During the story James changes his post-high school goal from becoming a lawyer and building up a business to becoming a medical doctor. His part-time job at a doctor's office and his helping diagnose a patient with a bladder problem is a main factor in his change of heart.

Throughout most of the book, he is frustrated with Sammy because of his brother's lack of intellectual curiosity and ambition and his stubborn attitude. At the same time, he is envious of his brother's natural athletic ability and self-confidence and self-acceptance. James' respect for Sammy grows when James sees Sammy's bravery and courage when he stands up to a violent grown man at a bar on their search for their father.

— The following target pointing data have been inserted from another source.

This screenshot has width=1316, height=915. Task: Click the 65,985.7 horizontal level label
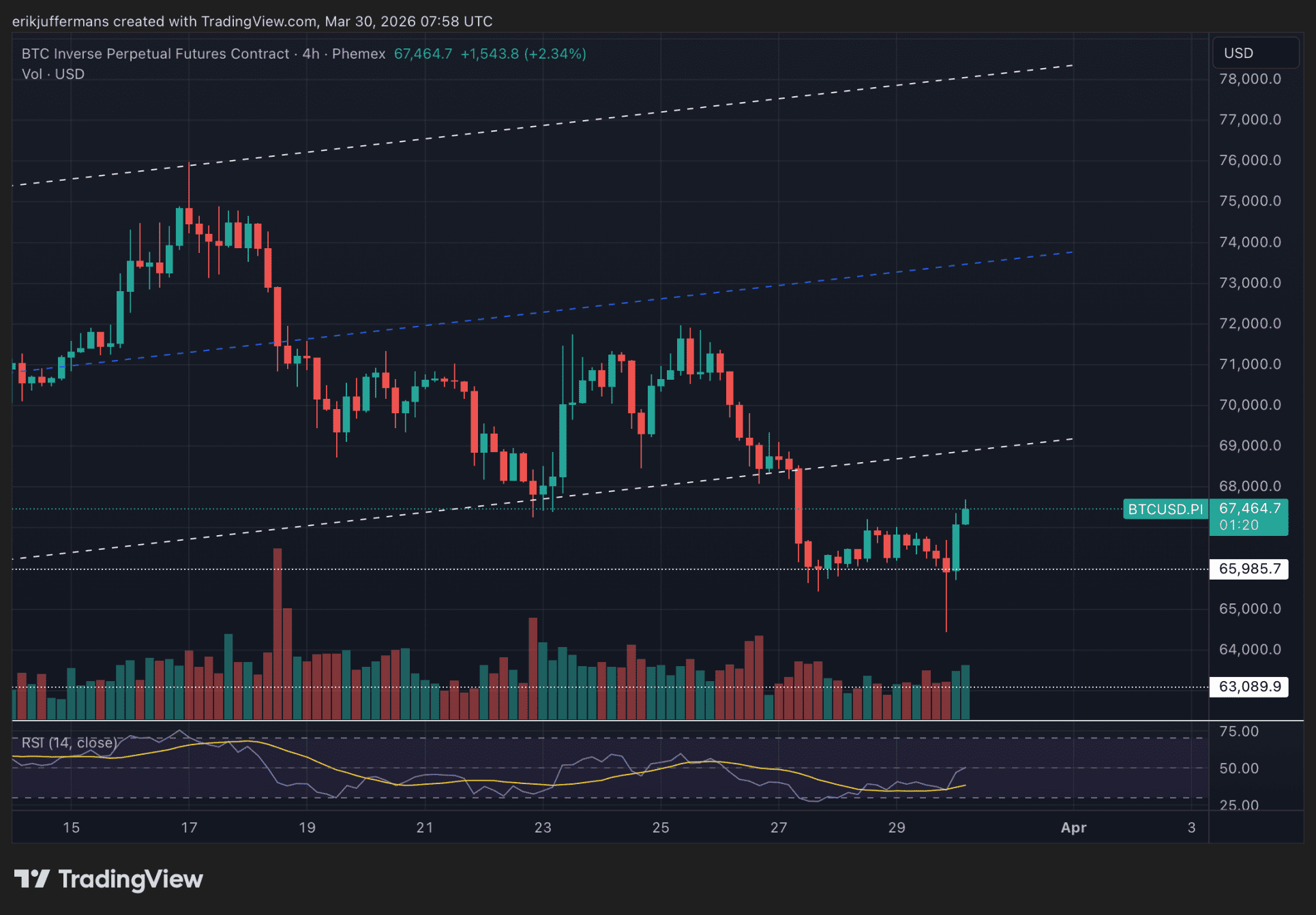point(1248,569)
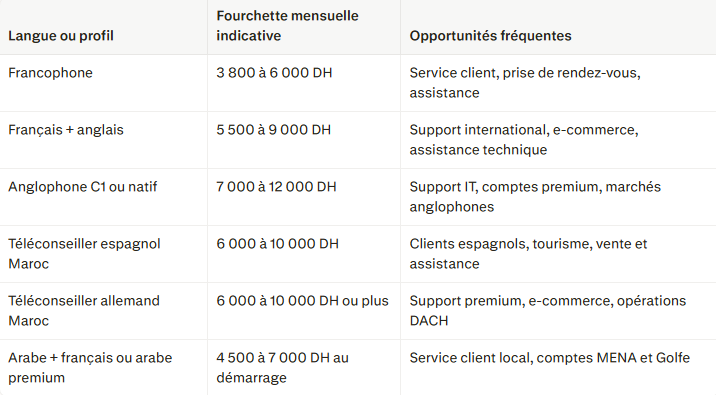The height and width of the screenshot is (395, 716).
Task: Select 'Téléconseiller espagnol Maroc' row label
Action: click(84, 253)
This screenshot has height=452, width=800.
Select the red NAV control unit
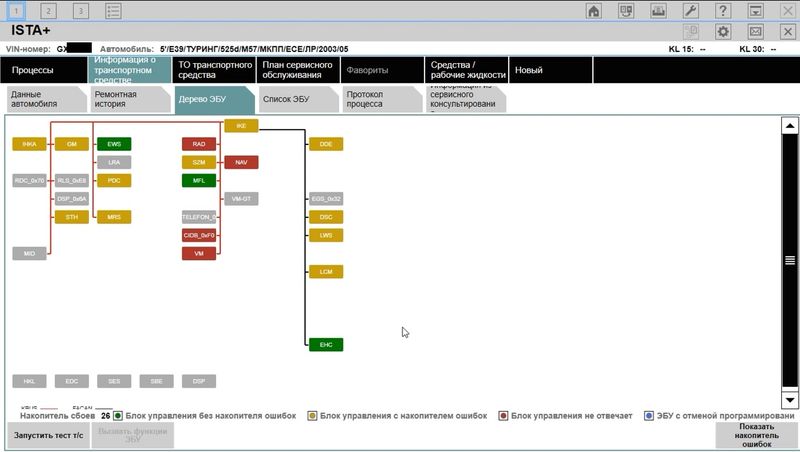tap(241, 162)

Even though he never finds his father, James' experiences teach him that he needs to accept himself for who he is so that he does not "get lost from himself", the way he believes his father had done. It also teaches him to accept his brother.

Samuel "Sammy" Tillerman: Now 12 years old, Sammy is described as blond, hazel-eyed, and tall for his age with a stocky athletic build. He looks older than he is. Sammy is his own person and says and does whatever he wants regardless of what others will think of him. Other children at school look up to and admire him, including girls who Sammy ignores as he thinks they are a pain.

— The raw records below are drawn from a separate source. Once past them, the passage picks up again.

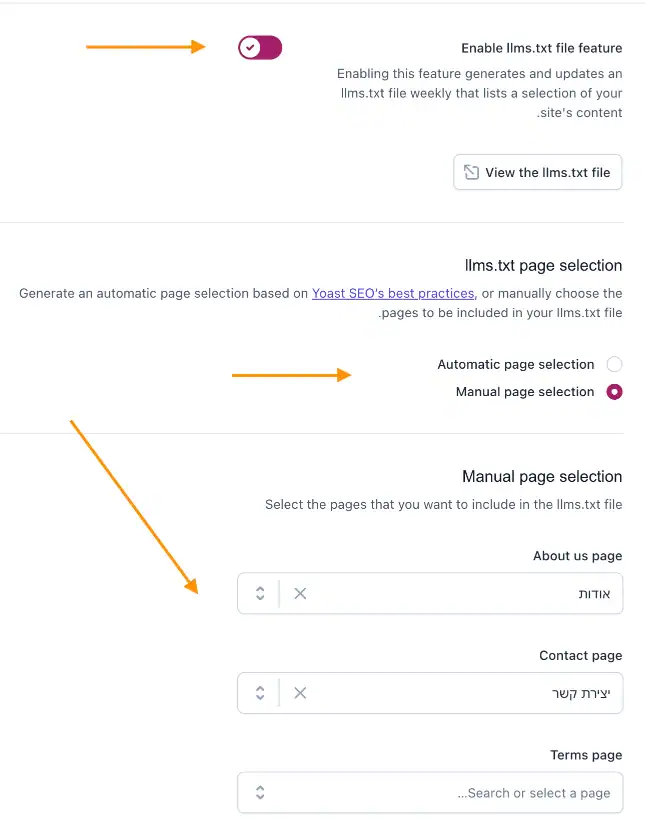The height and width of the screenshot is (819, 645).
Task: Click the Terms page field label
Action: [x=586, y=755]
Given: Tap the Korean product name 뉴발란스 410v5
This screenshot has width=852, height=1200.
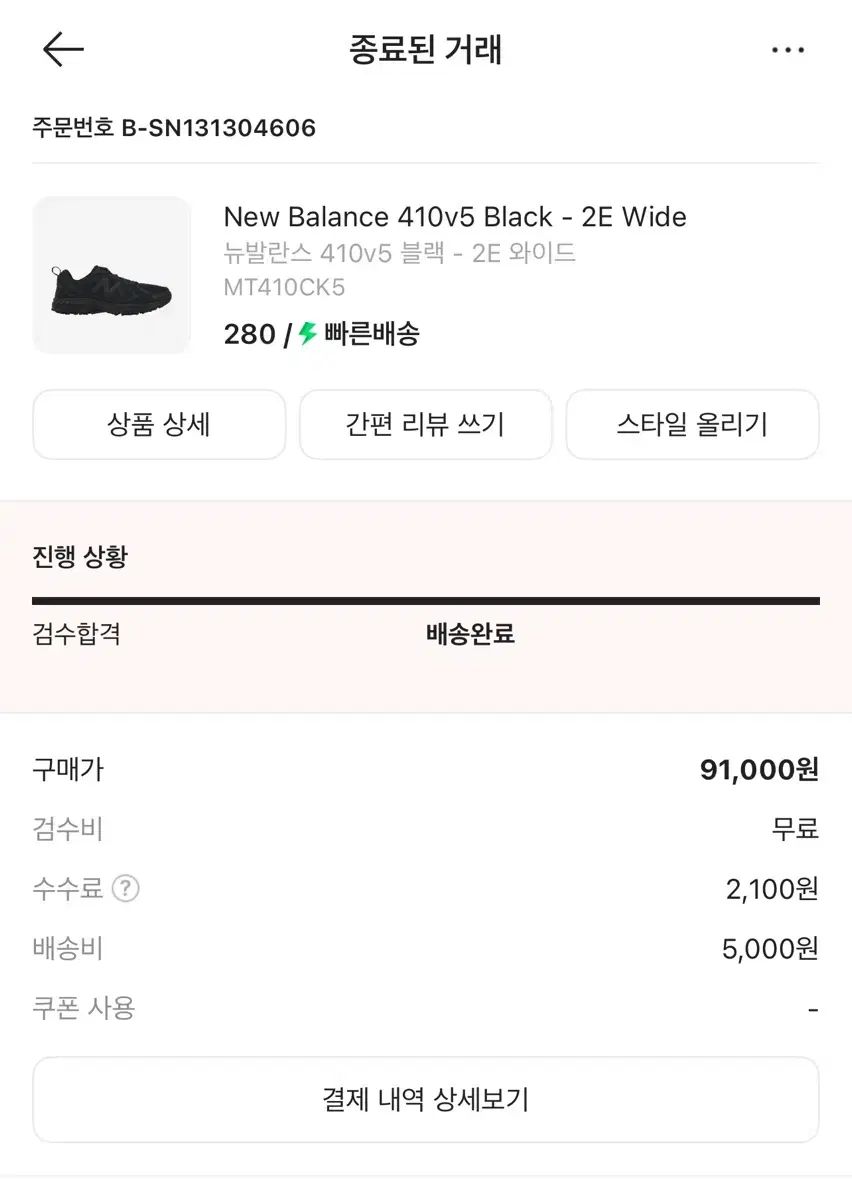Looking at the screenshot, I should coord(399,253).
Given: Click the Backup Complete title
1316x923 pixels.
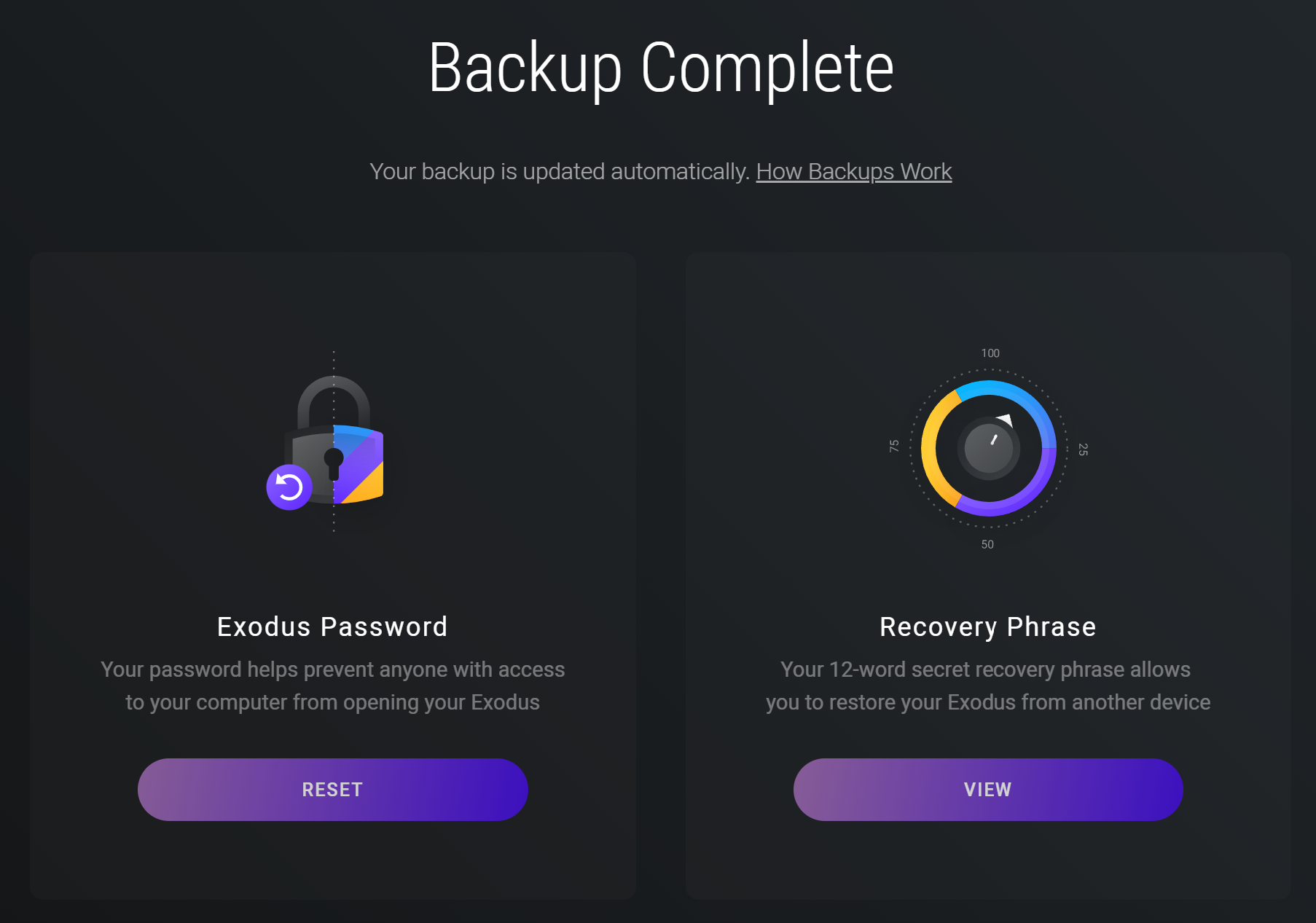Looking at the screenshot, I should [x=661, y=68].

He likes playing sports and being outside. He prefers physical labor rather than intellectual work. Sammy respects James' "book smarts" but is often frustrated with James' lack of confidence and constant questioning and thinking. Sammy believes James is not smart about life or people or even himself, and Sammy thinks these are more important. This attitude changes when Sammy sees James remain calm throughout the bar fight, talking the men down until the boys are able to leave. Sammy proposes at the very end, that they team up their strengths to protect Maybeth from men who might ruin her life, the way their father did to their mother.

Maybeth Tillerman: Now 14 years old, Maybeth resembles the Tillerman's mother, Liza, in looks and personality. She is described by James as pretty, strong looking, with a good figure. She has a great talent for music and singing; even her voice sounds like her mother's.

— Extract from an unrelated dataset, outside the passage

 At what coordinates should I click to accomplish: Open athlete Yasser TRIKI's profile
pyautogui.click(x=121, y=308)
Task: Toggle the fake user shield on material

While having this talent and skills in cooking and sewing, Maybeth struggles to maintain decent grades in all school courses other than home economics. James helps her with homework and studying and he is awed that she does not mind having to work so hard to earn only Cs and Ds. Maybeth is gentle and kind, and so is popular despite being slow at school.

Dicey Tillerman: The oldest of the Tillerman children at 18 years old, Dicey only appears briefly when she comes home from college for spring break. Although she is clever and finds college easy, she thinks it is not worthwhile when she is needed at home and really wants to learn boat building. However, Gram is insistent that Dicey finish college.

Dicey is a lot like Sammy: direct and stubborn and impatient with James. She has a take-charge attitude and feels she should be at home to take care of her family.

== Literary references ==
James has to do a report in his French class, and ends up doing a second for another student, leading to guilt about cheating.
- Victor Hugo's 1831 novel The Hunchback of Notre-Dame
- Albert Camus, "The Myth of Sisyphus" (essay)
James takes a part-time job in a medical office and answers the distressed call of a man with urinary retention and thinks of an episode in a book he read. Though he realises later he should not have given medical advice, the incident starts him to think he should be a doctor.
- John Steinbeck, Travels With Charley

== Reception ==
A reviewer at Publishers Weekly wrote: "A complex story of the ways in which people piece themselves together with or in spite of their backgrounds." While Kirkus Reviews pointed out the author's craft stating "It's also clear that Voigt has, with her usual careful crafting, built toward this moment with every line of a complex novel."